__YOUR OBJECTIVE__: Which of the lines below mention the word "will"? Pull each one out.

__SOURCE MATERIAL__:

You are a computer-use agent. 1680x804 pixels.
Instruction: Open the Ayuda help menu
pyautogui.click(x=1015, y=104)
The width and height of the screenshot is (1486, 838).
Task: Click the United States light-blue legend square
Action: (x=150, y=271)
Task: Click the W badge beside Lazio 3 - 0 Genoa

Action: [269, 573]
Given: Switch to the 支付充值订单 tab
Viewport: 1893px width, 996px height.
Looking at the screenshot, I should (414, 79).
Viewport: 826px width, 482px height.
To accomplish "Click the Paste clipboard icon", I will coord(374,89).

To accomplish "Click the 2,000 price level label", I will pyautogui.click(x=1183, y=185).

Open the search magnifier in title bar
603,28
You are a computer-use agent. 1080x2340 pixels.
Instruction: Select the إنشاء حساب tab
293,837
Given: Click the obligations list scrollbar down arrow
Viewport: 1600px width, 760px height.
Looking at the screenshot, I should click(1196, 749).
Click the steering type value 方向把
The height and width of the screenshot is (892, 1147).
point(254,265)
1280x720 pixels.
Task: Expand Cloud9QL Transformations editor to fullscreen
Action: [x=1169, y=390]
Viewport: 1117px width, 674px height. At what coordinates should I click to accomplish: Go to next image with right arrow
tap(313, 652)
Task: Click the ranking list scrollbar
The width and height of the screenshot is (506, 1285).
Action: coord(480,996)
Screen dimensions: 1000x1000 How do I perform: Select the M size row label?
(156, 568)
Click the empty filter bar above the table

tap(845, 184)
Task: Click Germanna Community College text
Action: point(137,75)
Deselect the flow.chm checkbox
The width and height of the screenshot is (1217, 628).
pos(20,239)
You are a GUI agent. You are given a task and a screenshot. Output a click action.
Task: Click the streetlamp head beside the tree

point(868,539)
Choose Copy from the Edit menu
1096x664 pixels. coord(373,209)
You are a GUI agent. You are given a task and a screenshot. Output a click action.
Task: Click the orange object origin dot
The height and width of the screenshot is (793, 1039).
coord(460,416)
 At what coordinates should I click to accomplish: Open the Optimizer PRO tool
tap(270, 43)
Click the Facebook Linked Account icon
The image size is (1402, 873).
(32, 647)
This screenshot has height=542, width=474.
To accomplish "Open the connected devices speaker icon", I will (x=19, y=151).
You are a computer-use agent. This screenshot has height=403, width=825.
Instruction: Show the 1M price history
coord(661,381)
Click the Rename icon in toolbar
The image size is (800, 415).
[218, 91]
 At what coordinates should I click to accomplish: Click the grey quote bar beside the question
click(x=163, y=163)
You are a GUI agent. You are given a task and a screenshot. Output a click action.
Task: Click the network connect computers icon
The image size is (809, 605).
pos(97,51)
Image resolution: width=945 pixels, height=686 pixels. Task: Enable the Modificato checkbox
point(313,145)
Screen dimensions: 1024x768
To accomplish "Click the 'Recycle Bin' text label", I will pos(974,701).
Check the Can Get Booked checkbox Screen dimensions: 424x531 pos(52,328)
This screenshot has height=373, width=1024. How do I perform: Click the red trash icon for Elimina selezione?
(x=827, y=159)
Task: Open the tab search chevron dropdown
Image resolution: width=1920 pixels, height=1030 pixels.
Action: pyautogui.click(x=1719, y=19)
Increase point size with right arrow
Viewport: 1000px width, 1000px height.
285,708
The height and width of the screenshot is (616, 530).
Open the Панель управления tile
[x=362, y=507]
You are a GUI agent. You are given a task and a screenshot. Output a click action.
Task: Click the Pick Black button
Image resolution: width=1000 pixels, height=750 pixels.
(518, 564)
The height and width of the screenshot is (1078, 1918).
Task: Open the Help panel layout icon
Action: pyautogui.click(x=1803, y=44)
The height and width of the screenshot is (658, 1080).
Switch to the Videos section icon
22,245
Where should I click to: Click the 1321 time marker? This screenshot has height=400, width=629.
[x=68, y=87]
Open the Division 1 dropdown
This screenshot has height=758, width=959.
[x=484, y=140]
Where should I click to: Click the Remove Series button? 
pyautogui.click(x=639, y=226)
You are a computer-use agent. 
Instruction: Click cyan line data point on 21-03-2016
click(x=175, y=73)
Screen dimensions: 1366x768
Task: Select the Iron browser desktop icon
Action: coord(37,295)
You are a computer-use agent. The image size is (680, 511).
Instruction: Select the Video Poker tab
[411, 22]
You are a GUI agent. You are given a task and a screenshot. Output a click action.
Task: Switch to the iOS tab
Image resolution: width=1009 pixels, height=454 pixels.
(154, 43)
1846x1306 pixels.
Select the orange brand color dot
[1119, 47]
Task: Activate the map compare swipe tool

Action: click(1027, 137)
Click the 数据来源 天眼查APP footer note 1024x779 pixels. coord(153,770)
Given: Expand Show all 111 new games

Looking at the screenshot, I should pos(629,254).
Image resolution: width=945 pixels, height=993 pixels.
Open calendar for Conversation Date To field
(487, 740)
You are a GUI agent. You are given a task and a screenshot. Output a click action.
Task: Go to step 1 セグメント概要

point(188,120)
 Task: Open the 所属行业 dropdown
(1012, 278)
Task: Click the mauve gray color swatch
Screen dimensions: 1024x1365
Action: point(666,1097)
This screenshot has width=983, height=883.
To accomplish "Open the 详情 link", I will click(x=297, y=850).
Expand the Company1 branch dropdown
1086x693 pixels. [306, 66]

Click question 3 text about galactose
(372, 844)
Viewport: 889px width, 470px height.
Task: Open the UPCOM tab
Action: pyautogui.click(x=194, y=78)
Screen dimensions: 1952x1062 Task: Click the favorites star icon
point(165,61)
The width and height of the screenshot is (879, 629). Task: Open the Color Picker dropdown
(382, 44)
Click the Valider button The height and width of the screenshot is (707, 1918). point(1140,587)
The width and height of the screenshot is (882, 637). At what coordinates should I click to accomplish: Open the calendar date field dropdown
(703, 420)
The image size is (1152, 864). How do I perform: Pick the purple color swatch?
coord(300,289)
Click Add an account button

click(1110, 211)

__FINISHED TASK__:
To accomplish "Click the Paste clipboard icon", I will coord(374,89).
To accomplish "Click the 2,000 price level label", I will pyautogui.click(x=1183, y=185).
To accomplish "Open the connected devices speaker icon", I will (x=19, y=151).
To accomplish "Click the 'Recycle Bin' text label", I will pos(974,701).
To accomplish "Open the 详情 link", I will click(x=297, y=850).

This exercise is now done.